“Why are you going there?” he simply asked.
Broaditch shook his head.
“I do not entirely know,” he half-explained. “But I think I have been called.”
“You think? But for what reason, Broaditch?” Valit was concerned. “How can you escape the fire? See how it advances …” He cocked his head, almost smiling. “You said there’d be more than riches! What?”
“I like you, lad, after all’s said and done. I know not what courage is, but I must tell you, go on without fear if you can, because your fate will prove the same in any case … And now I can ill spare time for talk.”
Perhaps, he thought, courage is more than riches.
He hugged the strange boy to him and impulsively kissed his forehead. Then turned and went at a rapid trot until the clouds swallowed him up. Love well, he thought, the image of his family still before him. Because they’d all lived, life had met in himself and them and he knew he could bear that lightly into the smoldering eye of death (where a sack of gold would anchor him to doom) and beyond … only that beyond …
Holding the smooth, time-worn spear, he went rapidly down into acrid clouds, the ground seeming to jump wildly as the lightning intensified. The winds sucked out his clothes and fluttered his beard. The echoing thunder rolled toward him. It would be night soon. A stray spatter of rain and light hail clattered around him …
Lohengrin felt weak and faintly nauseous. He’d propped himself against the curving, padded wall, bare face turned in to the muffling hangings that reeked of perfumes. The blood had caked and dried along his neck. His legs were doubled up, knees touching his chestplate.

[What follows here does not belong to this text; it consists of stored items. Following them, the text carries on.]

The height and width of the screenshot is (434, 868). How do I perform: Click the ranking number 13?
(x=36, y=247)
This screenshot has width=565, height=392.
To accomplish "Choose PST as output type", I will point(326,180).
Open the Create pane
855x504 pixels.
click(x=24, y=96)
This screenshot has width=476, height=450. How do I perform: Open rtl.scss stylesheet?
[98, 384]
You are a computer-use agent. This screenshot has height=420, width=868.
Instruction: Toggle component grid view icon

The wheeled fortress was banging and pitching heavily now. Clinschor was gripping the silks, supporting himself by the open slit, rapping out orders to someone. It seemed as though he were speaking into a furnace. Incredible that people lived out there, Lohengrin dimly thought. He had difficulty paying attention to anything; he’d never felt so drained and hopeless and (though he would not have used the word) degraded. What had happened with the chanting left him feeling violated and apathetic, as though the other had somehow sucked energy from him in a ritual of tainted intimacy.
He shut his eyes but didn’t like the darkness of himself. He hardly noticed the sweetish, heavy incenses overpowering the bitter, biting tone of the smoke.

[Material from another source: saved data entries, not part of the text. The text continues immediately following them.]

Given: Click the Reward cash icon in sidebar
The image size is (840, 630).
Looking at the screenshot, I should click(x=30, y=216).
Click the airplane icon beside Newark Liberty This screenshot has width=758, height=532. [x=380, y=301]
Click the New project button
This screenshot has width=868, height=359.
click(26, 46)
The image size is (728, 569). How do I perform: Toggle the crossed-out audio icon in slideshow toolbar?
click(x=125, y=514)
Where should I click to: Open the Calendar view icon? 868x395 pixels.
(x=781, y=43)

He was thinking, with a certain petulance, that he’d be damned if he’d live to please this man … He contemplated some obscure revenge … He was lord Lohengrin and not to be treated in such a fashion … Great Master Clinschor didn’t expect to be defied. They all feared him. Well, they’d see something, then … Why, if he hadn’t been hit on the skull by that mad boy … and if his eye were better, none of this Oriental mumbo-jumbo would have affected him … He nodded slightly as his aimless mind drifted from thought to thought … He was no longer impressed, he assured himself … all fine speeches, but what did they come to …? Not much … great armies … and the Grail … Grail … destroying everything, wasting everything … he could weep … waste … waste … and for the sparkling nonsense his father and the other village idiots dreamed up …! Oh, a fine thing … a fine thing … great Lord Master wizard ball-less … As soon as his strength came back, he’d see … he’d see a few things, the Lord Master would … This was Lohengrin here, not those other girlish fools he surrounded himself with …
Suddenly the vehicle tilted wildly and his stomach spun and he spewed sickness without moving his head, staining the silks. He was coughing, choking, still without moving, shivering a little.
I’ll show that bastard … I'll settle the great magnificence …
His head lolled and he kept shivering. He wondered if he were falling sick with fever.
They were stopped. Clinschor was shouting into the flames and smoke.
“Drive on! Drive on! This is the right road!”
Faintly from without came the words, “The wheel, Lord Master …”
“Are you hopeless imbeciles? Must I do everything myself? Drive! Drive! Drive!”
He reeled back a step and pounded his fists into the padded wall. The metal faintly rang.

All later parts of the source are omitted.